La riposte contre la maladie à virus Ebola se renforce dans la province de la Tshopo. Un nouveau centre de traitement Ebola (CTE), d’une capacité de 42 lits, a été officiellement mis en service ce jeudi 10 septembre dans le quartier Météo, à Kisangani. Cette nouvelle structure vient remplacer le centre provisoire installé à l’Hôpital du Cinquantenaire.
Mieux équipé et conçu pour améliorer la prise en charge des malades, le nouveau CTE dispose de 22 lits réservés aux cas confirmés et de 20 lits destinés aux personnes en attente des résultats de laboratoire. Son implantation dans une zone relativement excentrée vise également à limiter les risques liés à la forte fréquentation et à renforcer la sécurité du site.

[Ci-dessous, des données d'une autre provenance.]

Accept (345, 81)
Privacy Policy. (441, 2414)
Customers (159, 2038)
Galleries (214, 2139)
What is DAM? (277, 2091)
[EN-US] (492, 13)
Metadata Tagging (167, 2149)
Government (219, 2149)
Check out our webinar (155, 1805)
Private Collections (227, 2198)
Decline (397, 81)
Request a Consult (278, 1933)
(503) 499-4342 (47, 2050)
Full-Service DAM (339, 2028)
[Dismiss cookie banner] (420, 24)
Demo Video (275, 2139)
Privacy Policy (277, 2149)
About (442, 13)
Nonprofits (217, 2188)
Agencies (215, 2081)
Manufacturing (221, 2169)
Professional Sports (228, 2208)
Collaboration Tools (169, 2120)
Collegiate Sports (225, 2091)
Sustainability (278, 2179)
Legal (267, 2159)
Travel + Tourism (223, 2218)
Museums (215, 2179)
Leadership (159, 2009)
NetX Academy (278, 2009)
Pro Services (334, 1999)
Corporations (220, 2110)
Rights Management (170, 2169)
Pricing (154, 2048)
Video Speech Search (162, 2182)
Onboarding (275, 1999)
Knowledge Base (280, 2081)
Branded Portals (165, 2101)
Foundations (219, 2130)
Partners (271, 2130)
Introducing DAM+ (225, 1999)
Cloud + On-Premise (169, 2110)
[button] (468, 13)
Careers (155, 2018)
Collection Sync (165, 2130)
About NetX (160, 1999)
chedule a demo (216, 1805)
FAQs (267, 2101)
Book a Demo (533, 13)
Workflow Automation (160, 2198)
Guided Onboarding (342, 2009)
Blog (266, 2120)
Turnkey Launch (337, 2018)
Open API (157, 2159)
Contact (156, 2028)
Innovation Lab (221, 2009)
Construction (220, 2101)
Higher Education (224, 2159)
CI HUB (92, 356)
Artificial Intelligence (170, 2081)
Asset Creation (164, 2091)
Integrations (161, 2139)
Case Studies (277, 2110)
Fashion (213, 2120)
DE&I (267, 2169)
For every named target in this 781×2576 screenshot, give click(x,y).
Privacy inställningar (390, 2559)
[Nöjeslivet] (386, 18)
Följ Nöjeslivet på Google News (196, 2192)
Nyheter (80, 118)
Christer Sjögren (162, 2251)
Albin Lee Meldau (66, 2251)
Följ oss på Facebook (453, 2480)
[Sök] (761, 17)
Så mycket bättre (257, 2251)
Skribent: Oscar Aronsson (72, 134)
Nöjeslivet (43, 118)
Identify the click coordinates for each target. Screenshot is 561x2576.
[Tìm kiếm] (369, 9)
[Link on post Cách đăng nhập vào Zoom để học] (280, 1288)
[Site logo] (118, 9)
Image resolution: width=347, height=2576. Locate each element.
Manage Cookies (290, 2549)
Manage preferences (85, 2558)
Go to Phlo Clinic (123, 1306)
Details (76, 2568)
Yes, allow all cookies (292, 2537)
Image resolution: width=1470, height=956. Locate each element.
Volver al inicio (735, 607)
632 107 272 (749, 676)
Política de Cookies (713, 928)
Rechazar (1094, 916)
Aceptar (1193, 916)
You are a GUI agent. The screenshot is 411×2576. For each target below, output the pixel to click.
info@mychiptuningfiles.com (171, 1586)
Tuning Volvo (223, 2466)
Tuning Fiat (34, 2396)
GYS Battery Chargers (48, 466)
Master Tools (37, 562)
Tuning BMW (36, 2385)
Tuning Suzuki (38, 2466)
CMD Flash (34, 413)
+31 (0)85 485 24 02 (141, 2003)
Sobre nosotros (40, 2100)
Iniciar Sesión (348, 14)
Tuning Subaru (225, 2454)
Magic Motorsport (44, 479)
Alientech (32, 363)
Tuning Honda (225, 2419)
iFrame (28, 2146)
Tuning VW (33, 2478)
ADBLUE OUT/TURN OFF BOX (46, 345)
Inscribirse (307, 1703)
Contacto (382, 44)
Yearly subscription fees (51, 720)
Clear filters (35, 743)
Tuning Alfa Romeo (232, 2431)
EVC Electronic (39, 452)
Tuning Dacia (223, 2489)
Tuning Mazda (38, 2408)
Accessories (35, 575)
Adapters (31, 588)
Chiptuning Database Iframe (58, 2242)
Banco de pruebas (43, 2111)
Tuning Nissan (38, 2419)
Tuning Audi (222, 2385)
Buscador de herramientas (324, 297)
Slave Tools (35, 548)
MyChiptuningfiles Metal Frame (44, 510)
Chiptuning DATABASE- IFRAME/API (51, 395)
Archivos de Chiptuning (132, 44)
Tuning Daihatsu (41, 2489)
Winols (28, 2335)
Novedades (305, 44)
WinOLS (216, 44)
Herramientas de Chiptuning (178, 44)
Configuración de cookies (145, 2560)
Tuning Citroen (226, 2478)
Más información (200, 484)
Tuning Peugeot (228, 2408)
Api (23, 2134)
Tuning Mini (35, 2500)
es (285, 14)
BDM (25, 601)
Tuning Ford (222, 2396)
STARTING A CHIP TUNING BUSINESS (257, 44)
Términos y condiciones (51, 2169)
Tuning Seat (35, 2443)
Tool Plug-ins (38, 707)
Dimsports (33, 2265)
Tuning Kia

La cérémonie d’inauguration a réuni les responsables de la Division provinciale de la santé (DPS), Médecins Sans Frontières (MSF), l’Organisation mondiale de la Santé (OMS), ainsi que plusieurs autres partenaires de la riposte, en collaboration avec le ministère de la Santé publique, Hygiène et Prévoyance sociale, l’Institut national de santé publique (INSP) et les autorités provinciales.
Les leaders communautaires appelés à s’impliquer
Au-delà des moyens médicaux, les autorités insistent sur l’importance de l’adhésion de la population. Le ministre provincial de la Santé, Dr Simon Bokongo Kawaya, a appelé les leaders communautaires, religieux et d’opinion à intensifier la sensibilisation afin de favoriser l’appropriation du CTE par la population.
« Nous appelons les leaders à sensibiliser la population pour lui expliquer que ce CTE lui appartient et qu’elle doit abandonner certaines attitudes qui ne sont pas favorables pendant une épidémie, notamment le déni, la résistance et l’agressivité vis-à-vis des prestataires de la riposte », a-t-il déclaré.
Pour le ministre provincial de la Santé, Kisangani, considérée comme une ville à forte influence intellectuelle et religieuse, dispose de relais importants pour transmettre les messages de prévention et de lutte contre Ebola.
« Kisangani est une ville intellectuelle, où il y a de grandes églises. Nous avons appelé les leaders pour qu’on puisse sensibiliser la population. Ce CTE leur appartient », a expliqué Dr Simon Bokongo Kawaya, estimant que l’implication de la communauté contribuera également à la protection du centre.
Un dispositif sécuritaire prévu
Les autorités provinciales ont également pris des dispositions pour prévenir d’éventuels actes d’agression ou de vandalisme contre le centre. Selon le ministre provincial de l’Intérieur, Bayaka Asumani, un dispositif associant les forces de police et de défense est prêt à intervenir en cas de nécessité.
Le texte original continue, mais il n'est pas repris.